= WHAT YOU NEED TO DO =
1: In the chiropractic passage, what must many chiropractors keep reminding their patients about?
2: Do the following statements agree with the chiropractic passage? Answer yes or no for each, quoting the deciding words of the passage. (a) People tell the TV repairperson what the TV is doing wrong. (b) The repairperson dislikes getting help from an amateur. (c) Describing symptoms is a practice found only in the health field.
3: Write a continuation of the chiropractic passage, starting after its last sentence.

*** Opening of PAGE TEXT ***

Many chiropractors must constantly remind their patients that continually explaining their symptoms after their initial examination is not usually necessary to chiropractic care.
People are so used to going to a doctor and detailing their symptoms that they just naturally think they must tell their chiropractor. Actually, it is a practice common to more than the health field. We tell the auto mechanic what the car’s “symptoms” are. We tell the TV repairperson what the TV is doing wrong and we tell the appliance repairperson about the funny sounds coming from the refrigerator. We conclude that for someone to help us with a problem, they need to know what the symptoms are.
For most of the above people, it is necessary. There are hundreds of things that can go wrong with an automobile, a television, or a refrigerator. So the repairperson is happy for some help, even if it comes from an amateur, to set him or her in the right direction, so the problem can be found as quickly as possible.

*** Close of PAGE TEXT ***
*** Opening of SUPPLIED DATA ***

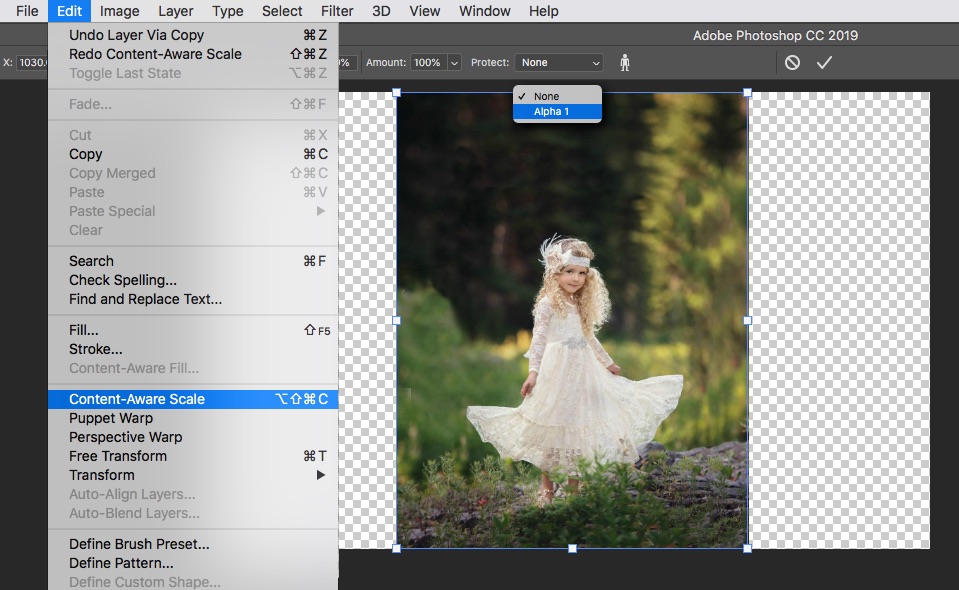The image size is (959, 590).
Task: Click Define Brush Preset… entry
Action: click(139, 544)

*** Close of SUPPLIED DATA ***

= ANSWERS TO THE TASKS =
1: That continually explaining their symptoms after their initial examination is not usually necessary to chiropractic care.

2:
(a) Yes: "We tell the TV repairperson what the TV is doing wrong"
(b) No: "the repairperson is happy for some help, even if it comes from an amateur"
(c) No: "it is a practice common to more than the health field"

3:
With regards to the human body and disease, knowing your symptoms is helpful to the medical physician. There are thousands of diseases and each disease has numerous symptoms, many of which are common to different diseases. Knowing those symptoms helps the medical doctor narrow the choices so that he or she will be more likely to come up with the correct diagnosis.
But chiropractic is different. A chiropractor is not faced with the possibility of numerous diseases and there are no symptoms to what he is looking for. The chiropractor addresses vertebral subluxations. Either every one of the twenty-six segments of the spine is in its proper position or one or more of them is out of place or “subluxated.” Those are the only two choices.
Only about 12% of the nerves in your body are sensory nerves (nerves that deal with sensations like pain, heat, pressure, etc.) and only about 1/3 of that 12% deal with pain. We then realize that most subluxations do not cause any obvious symptoms.
The determination of whether you are subluxated or not can only be made following a chiropractic analysis, not just on how you feel. You see, a subluxation is not a medical entity, that is why medical doctors do not take care of them and chiropractors do.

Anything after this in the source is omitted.